**SEU OBJETIVO:**
Transcreva, sem qualquer alteração, o trecho da reportagem sobre o crack em Divinópolis que se inicia nas palavras "A sociedade não" e se encerra logo após "problema de perto.".
---------- TEXTO FORNECIDO ----------
Prisões aumentam após ação da PM passar a focar o traficante, e não o usuário; droga lidera a lista de apreensões
Jessica Riegg
O problema referente às drogas em geral e, principalmente, o crack se agravou de três anos para cá por causa da facilidade encontrada pelos traficantes de disseminar os produtos. Antes disso, a droga não era registrada em Divinópolis, assim como em outras cidades do interior do país. Ela chegou ao Brasil na década de 80 e somente em 1990 começou a circular no Rio de Janeiro. Antes, o crime organizado não permitia a entrada do produto. Somente depois disso, passou a ser encontrada em outros estados. Atualmente, é consumida em níveis médio e alto em 70% dos municípios mineiros, conforme aponta a avaliação de prefeitos na pesquisa Observatório do Crack.
A sociedade não conseguiu acompanhar essa distribuição da droga, começando a ser alertada dos perigos apenas em 2004, quando surgiram as primeiras políticas antidrogas, começando a se embasar nos eixos da prevenção, da segurança, da pesquisa, do tratamento e da reinserção social. E não apenas nas políticas repressivas como antigamente. A sociedade começou a ficar assustada com a quantidade de usuários de drogas espalhados pelas ruas e somente aí passou a enxergar o problema de perto.
Em Divinópolis, o número de ocorrências relacionadas ao uso de drogas caiu, porque o foco da Polícia Militar vem mudando. Agora, as ações repressivas ocorrem em maior número em relação aos traficantes. Em 2010, 505 pessoas foram conduzidas à delegacia por uso de substâncias ilícitas. Em 2011, até o momento, foram 217. Em relação ao tráfico, o número passou de 355 pessoas presas e 104 apreendidas em 2010 para 307 presos e 68 apreendidos até sexta-feira (11). Ou seja, o número aumentou de uma média de 29,5 prisões por mês no ano passado, para 30,7 mensais em 2011.
---------- DADOS DISPONÍVEIS ----------
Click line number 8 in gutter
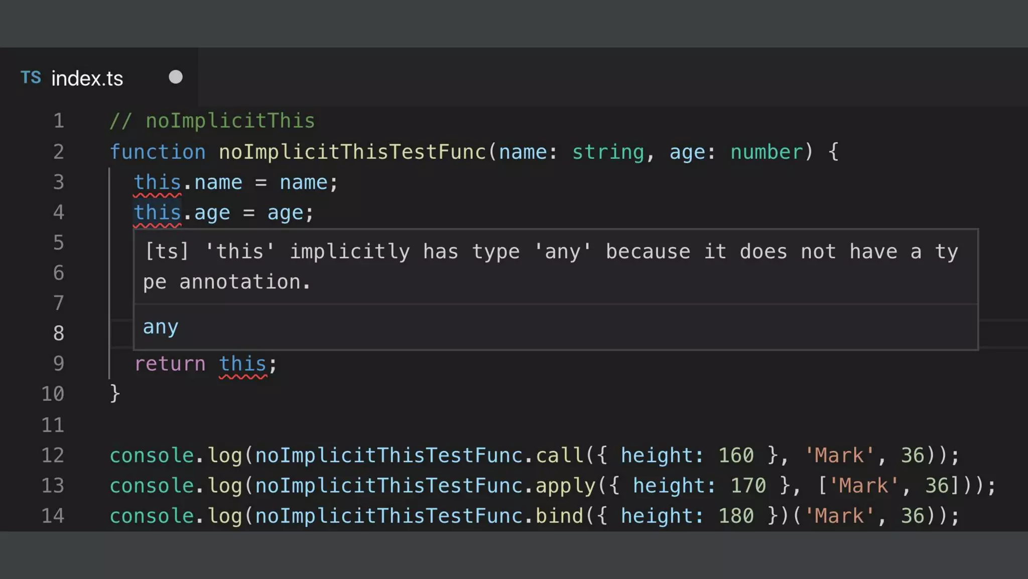Image resolution: width=1028 pixels, height=579 pixels. click(59, 333)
----------
**RESULTADO FINAL:**
A sociedade não conseguiu acompanhar essa distribuição da droga, começando a ser alertada dos perigos apenas em 2004, quando surgiram as primeiras políticas antidrogas, começando a se embasar nos eixos da prevenção, da segurança, da pesquisa, do tratamento e da reinserção social. E não apenas nas políticas repressivas como antigamente. A sociedade começou a ficar assustada com a quantidade de usuários de drogas espalhados pelas ruas e somente aí passou a enxergar o problema de perto.